OBJECTIVE: There is a gap in knowledge regarding the ideal management of patients with early-stage cervical cancer and intermediate-risk features. Here, we present a meta-analysis of the published literature on oncological outcomes in these patients and determine trends in postoperative management.

METHODS: MEDLINE and PubMed were used for literature searches. The inclusion criteria were: English language articles including ≥ 10 patients, patients who underwent radical hysterectomy, nodes negative, studies reporting oncological outcomes and complications treatment-related and compare a surgery-only cohort with a radiotherapy cohort. The PRISMA guidelines were followed. Combined relative risk was calculated using DerSimonian-Laird random-effects model and a forest plot was drawn.

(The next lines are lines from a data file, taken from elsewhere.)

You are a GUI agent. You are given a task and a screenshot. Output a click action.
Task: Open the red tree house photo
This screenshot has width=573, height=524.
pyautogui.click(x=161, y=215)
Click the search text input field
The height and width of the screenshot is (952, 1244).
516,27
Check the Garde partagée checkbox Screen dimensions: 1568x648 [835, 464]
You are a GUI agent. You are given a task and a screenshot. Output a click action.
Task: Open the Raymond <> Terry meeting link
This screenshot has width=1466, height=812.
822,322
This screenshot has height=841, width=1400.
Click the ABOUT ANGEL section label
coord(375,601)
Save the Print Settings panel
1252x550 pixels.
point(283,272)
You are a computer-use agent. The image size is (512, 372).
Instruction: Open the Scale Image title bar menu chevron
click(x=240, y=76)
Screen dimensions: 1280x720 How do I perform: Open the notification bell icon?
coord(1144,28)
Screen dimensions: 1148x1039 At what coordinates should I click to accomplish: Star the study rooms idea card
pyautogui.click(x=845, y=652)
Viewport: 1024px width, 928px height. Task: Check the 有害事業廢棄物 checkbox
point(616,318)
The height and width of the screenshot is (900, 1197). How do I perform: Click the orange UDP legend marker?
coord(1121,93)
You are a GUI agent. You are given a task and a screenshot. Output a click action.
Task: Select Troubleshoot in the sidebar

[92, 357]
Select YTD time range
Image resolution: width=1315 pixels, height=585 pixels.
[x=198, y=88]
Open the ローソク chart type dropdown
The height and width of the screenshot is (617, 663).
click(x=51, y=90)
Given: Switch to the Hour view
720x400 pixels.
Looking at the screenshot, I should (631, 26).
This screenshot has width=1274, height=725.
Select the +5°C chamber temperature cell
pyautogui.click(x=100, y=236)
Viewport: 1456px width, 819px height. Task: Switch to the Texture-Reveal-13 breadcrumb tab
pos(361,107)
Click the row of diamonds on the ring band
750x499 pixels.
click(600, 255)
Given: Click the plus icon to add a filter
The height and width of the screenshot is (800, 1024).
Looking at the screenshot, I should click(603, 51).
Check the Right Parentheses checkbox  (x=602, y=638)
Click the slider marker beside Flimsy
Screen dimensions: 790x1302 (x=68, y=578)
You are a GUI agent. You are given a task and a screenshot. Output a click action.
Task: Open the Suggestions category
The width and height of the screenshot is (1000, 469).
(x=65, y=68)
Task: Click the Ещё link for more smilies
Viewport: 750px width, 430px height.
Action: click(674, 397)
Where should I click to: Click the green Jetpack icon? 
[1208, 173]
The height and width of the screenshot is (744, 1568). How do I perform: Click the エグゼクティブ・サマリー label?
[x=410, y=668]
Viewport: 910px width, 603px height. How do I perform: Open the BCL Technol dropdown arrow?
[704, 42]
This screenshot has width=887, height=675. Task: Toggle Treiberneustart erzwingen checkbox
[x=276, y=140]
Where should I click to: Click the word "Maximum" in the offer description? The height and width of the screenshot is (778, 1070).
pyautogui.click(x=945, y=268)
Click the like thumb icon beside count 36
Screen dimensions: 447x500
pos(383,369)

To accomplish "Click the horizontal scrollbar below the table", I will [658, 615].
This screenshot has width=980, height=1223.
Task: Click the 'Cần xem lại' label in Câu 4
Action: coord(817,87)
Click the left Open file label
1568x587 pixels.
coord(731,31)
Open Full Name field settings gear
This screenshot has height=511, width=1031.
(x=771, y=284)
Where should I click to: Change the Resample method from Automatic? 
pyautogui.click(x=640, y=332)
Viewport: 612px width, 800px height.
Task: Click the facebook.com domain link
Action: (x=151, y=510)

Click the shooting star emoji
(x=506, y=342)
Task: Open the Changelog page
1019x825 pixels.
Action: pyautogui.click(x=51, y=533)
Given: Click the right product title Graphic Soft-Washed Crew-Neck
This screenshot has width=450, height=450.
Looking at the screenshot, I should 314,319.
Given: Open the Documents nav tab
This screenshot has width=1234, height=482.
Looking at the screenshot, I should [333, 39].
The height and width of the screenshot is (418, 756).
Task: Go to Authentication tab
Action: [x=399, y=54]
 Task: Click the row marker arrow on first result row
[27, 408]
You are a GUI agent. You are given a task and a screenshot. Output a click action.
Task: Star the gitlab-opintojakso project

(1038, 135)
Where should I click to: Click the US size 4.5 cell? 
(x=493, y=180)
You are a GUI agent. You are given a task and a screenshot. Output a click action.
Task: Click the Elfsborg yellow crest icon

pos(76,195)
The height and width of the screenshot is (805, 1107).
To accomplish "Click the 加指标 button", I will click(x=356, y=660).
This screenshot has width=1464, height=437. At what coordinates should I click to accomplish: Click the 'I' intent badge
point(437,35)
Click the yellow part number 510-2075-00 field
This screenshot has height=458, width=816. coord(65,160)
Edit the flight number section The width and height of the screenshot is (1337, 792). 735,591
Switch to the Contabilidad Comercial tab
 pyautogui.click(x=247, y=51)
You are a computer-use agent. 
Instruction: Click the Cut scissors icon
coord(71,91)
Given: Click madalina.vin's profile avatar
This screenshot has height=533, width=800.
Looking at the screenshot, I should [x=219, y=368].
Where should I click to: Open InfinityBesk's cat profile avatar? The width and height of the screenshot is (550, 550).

RESULTS: We collected 183 manuscripts on early-stage cervical cancer treated with radical hysterectomy alone or with adjuvant radiotherapy after surgery. A total of eight studies met the inclusion criteria. Regarding oncological outcomes, survival was reported in five studies. The relative risk of recurrence and the relative risk of mortality was similar in both groups independently whether receive or not adjuvant therapy. Most of the studies did not report significant differences regarding morbidity treatment related between the groups, except for a higher rate of lymphedema after radiotherapy.

CONCLUSION: We found that the relative risk of recurrence and mortality was similar in both groups not depending on adjuvant therapy. Therefore, whether radiotherapy adjuvant treatment is indicated remains a topic of debate.